Build Performance Tips

1. Use BuildKit

# Enable BuildKit
export DOCKER_BUILDKIT=1

# Or in daemon.json
{
  "features": {
    "buildkit": true
  }
}

Benefits:

  • Parallel builds
  • Build cache improvements
  • Secret mounts
  • SSH mounts

2. Cache Mounts

# syntax=docker/dockerfile:1

FROM golang:1.21

WORKDIR /app

# Use cache mount
RUN --mount=type=cache,target=/go/pkg/mod \
    --mount=type=cache,target=/root/.cache/go-build \
    go build -o main .

3. Parallel Stages

# Stages run in parallel when possible
FROM base AS test-unit
RUN npm run test:unit

FROM base AS test-integration
RUN npm run test:integration

FROM base AS lint
RUN npm run lint

# Final stage depends on all
FROM base AS final
COPY --from=test-unit /app/coverage ./coverage-unit
COPY --from=test-integration /app/coverage ./coverage-integration

Monitoring and Debugging

Image Analysis

# Inspect image layers
docker history myapp:latest

# Show layer sizes
docker history myapp:latest --human --format "table {{.Size}}\t{{.CreatedBy}}"

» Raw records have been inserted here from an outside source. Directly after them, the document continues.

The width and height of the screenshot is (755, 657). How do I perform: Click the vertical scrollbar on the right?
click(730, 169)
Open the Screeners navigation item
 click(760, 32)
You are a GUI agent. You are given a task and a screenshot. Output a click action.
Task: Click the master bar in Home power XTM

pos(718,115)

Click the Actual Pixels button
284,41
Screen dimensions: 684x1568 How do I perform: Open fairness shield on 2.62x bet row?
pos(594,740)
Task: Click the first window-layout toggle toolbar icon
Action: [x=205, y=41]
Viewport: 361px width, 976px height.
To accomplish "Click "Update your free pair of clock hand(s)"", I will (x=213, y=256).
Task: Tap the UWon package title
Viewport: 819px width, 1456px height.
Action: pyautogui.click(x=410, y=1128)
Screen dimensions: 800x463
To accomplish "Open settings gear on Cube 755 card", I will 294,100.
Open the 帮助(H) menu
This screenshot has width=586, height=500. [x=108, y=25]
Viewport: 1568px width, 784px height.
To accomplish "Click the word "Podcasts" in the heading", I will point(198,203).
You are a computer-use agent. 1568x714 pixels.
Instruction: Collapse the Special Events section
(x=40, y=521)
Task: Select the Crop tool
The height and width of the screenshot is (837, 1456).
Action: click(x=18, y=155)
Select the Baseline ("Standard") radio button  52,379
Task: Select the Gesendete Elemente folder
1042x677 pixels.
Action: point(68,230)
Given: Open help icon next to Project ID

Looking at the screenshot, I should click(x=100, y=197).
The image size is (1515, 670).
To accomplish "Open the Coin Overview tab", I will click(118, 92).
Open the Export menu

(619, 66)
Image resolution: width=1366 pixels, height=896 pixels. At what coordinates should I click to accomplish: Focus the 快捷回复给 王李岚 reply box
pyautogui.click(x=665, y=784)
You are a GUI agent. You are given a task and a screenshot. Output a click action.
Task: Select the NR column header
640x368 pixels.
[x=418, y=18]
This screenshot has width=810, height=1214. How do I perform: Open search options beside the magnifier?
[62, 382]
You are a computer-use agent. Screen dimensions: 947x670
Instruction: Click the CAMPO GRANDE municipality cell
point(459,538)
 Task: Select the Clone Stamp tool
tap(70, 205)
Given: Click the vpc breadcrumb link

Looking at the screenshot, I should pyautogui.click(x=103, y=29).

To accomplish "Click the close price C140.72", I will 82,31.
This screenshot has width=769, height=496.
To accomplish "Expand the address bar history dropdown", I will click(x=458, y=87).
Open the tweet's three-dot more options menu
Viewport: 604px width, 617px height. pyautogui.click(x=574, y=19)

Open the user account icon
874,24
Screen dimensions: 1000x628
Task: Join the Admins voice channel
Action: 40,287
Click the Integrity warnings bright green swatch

# Use dive for interactive analysis
dive myapp:latest

Runtime Debugging

# Override entrypoint
docker run -it --entrypoint /bin/sh myapp:latest

# Check running processes
docker exec myapp ps aux

# Check resource usage
docker stats myapp

# Inspect container
docker inspect myapp

Checklist for Production Images

Security:

  • Run as non-root user
  • Scan for vulnerabilities
  • Use specific image tags
  • No secrets in image
  • Minimal base image
  • Security updates installed

Optimization:

  • Multi-stage build
  • .dockerignore configured
  • Minimal layers
  • Build cache optimized
  • Small base image

Reliability:

  • Health check configured
  • Proper signal handling
  • Resource limits set
  • Logging to stdout/stderr

Maintainability:

  • Dockerfile linted
  • Labels added
  • Documentation included
  • Versioned properly

Conclusion

Building production-ready Docker images requires attention to:

  1. Size optimization - Multi-stage builds, minimal base images
  2. Security - Non-root users, vulnerability scanning, no secrets
  3. Performance - Build cache, layer optimization, BuildKit
  4. Reliability - Health checks, proper signals, resource limits
  5. Maintainability - Linting, documentation, versioning

Key takeaways:

  • Always use multi-stage builds for compiled languages
  • Pin image versions with specific tags
  • Scan images for vulnerabilities in CI/CD
  • Run as non-root user
  • Optimize layer caching
  • Use .dockerignore

Following these practices results in smaller, faster, and more secure containers ready for production deployment.